I once counseled a blended family that was being ripped apart by a teenage girl who irrationally hated her stepfather. While her mother, after being alone for some years, had found companionship and love with her new husband, she felt torn between her role as mother and wife. I stayed with the family for a day and saw that while her mother prepared dinner and set the table, the girl sat on a couch with her IPod ear buds in her ears and painted her toenails. I asked to speak to her.
“What do you want to be when you grow up?”
“I want to be a fashion designer,” she answered.
“That’s not what I asked. I asked you what you want to be, and you answered about what you want to do.”
“What are the choices as to I want to be?,” she inquired.
“Only two,” I said. “You can either be a good person, or a selfish one.”
“I want to be a good person,” she said.
“Then how is it,” I asked, “that I just watched you turn your mother into your maid?”
She thought about the question and said she didn’t know. “I’ll tell you,” I said. “Each of us is born with an inner voice that tell us to be a good daughter.
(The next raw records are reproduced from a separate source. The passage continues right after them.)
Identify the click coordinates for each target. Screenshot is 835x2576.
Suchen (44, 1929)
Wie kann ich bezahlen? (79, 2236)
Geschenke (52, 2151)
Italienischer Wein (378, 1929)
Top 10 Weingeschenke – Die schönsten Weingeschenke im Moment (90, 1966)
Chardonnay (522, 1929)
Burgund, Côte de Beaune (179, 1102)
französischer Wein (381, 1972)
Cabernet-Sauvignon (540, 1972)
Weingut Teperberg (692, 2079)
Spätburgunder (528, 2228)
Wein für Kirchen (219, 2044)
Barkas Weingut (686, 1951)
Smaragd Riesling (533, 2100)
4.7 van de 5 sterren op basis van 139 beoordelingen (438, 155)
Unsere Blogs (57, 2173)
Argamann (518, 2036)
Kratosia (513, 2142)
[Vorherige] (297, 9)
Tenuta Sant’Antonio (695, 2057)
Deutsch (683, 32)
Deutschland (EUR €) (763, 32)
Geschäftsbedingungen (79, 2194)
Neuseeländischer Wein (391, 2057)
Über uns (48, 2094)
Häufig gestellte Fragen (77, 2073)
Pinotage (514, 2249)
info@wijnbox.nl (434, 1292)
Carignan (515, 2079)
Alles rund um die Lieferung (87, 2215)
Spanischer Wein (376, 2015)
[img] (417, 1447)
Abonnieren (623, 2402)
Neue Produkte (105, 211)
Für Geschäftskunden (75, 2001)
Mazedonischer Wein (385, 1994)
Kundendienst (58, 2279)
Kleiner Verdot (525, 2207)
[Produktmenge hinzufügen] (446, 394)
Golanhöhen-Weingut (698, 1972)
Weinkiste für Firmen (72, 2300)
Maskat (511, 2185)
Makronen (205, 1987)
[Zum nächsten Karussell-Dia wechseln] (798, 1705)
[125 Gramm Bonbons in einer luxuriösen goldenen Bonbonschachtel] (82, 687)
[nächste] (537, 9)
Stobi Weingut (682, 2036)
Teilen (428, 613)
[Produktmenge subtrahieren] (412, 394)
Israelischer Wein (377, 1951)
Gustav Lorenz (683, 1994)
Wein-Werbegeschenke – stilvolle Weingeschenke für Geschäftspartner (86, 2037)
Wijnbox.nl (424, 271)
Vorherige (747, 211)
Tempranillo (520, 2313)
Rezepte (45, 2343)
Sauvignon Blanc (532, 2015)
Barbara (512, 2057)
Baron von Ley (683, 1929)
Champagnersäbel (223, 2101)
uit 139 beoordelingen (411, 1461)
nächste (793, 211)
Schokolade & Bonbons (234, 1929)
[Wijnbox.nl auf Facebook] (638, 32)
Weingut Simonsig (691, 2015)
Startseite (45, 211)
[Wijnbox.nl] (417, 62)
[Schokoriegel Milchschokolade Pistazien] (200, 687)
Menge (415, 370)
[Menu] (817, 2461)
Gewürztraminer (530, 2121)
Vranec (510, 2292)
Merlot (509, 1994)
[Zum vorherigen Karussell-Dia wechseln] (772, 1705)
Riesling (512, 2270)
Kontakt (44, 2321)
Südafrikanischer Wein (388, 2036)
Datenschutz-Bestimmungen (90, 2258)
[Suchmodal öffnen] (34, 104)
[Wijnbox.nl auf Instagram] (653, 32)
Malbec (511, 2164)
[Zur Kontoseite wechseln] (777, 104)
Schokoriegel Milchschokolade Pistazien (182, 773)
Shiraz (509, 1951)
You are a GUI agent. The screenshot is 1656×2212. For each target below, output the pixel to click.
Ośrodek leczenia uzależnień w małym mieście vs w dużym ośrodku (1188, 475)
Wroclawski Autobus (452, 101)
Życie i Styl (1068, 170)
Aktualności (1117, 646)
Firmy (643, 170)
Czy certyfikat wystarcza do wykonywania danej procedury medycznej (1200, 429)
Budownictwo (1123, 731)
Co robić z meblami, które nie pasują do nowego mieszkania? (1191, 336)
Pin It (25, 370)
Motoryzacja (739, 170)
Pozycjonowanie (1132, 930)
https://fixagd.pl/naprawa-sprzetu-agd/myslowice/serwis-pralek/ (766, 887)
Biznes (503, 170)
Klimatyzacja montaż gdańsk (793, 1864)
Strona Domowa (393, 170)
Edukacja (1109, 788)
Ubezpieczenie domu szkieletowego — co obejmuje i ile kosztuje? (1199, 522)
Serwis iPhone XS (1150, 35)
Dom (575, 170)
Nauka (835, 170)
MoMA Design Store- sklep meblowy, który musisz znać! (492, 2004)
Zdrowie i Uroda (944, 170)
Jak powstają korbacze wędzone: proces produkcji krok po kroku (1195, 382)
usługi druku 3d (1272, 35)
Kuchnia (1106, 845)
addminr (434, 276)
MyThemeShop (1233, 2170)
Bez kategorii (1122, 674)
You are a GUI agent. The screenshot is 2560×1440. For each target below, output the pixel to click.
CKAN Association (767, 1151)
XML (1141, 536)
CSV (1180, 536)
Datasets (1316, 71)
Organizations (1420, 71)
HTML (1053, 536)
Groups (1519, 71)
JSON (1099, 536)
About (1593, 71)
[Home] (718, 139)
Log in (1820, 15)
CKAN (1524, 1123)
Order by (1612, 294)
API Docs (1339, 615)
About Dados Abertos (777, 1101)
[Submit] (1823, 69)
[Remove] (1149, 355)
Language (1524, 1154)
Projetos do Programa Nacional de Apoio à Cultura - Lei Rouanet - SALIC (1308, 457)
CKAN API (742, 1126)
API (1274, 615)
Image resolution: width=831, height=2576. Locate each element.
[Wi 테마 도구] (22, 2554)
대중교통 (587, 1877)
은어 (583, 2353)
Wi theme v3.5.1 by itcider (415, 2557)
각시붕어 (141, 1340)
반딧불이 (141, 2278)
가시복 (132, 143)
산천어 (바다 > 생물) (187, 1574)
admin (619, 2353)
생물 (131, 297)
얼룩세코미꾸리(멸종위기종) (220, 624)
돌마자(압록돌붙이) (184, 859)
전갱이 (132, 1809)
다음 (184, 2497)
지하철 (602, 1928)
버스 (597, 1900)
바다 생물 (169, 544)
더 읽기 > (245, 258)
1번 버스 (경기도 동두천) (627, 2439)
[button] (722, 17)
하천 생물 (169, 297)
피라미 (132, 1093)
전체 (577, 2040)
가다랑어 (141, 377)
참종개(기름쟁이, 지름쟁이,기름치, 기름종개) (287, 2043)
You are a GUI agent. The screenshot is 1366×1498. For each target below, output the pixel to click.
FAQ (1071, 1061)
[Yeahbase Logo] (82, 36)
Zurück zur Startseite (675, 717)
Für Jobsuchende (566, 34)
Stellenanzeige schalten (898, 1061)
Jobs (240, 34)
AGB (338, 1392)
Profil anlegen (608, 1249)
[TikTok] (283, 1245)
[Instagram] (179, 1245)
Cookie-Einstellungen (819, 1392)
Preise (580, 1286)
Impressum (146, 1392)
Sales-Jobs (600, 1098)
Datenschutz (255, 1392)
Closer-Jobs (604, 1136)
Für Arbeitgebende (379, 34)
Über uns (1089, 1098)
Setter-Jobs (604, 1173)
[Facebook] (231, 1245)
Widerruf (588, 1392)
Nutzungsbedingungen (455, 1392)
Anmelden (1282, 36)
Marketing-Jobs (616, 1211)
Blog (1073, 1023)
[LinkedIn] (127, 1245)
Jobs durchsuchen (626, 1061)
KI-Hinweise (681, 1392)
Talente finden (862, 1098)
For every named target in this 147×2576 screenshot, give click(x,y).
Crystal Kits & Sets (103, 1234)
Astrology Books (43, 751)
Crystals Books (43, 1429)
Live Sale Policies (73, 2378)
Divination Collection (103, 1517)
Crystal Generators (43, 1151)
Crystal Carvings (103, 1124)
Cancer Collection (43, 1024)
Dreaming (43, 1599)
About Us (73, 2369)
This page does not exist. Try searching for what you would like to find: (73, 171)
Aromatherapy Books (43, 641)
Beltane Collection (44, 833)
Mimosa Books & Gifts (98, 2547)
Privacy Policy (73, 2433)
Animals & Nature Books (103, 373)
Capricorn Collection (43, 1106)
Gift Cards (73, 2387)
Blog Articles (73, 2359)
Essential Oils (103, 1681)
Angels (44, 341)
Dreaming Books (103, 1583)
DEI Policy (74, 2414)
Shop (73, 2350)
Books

To open our hearts to other people’s needs and wants. Your mother wants to be a loving parent, but she is also a woman and does not wish to be alone. You love you Mom and your heart tells you to be there for her, offer her comfort for the painful she’s endured, and generally make her life easier. But there is so much foreign noise in your life that you have no peace with which to hear your true voice. Turn off the music. Listen to your mother when she asks you to help around the house, and listen to her silent plea to support her in her new relationship.”
It’s amazing how when all the ribbetting is silenced, we begin to hear an old, familiar tune: the melodious song of our own souls.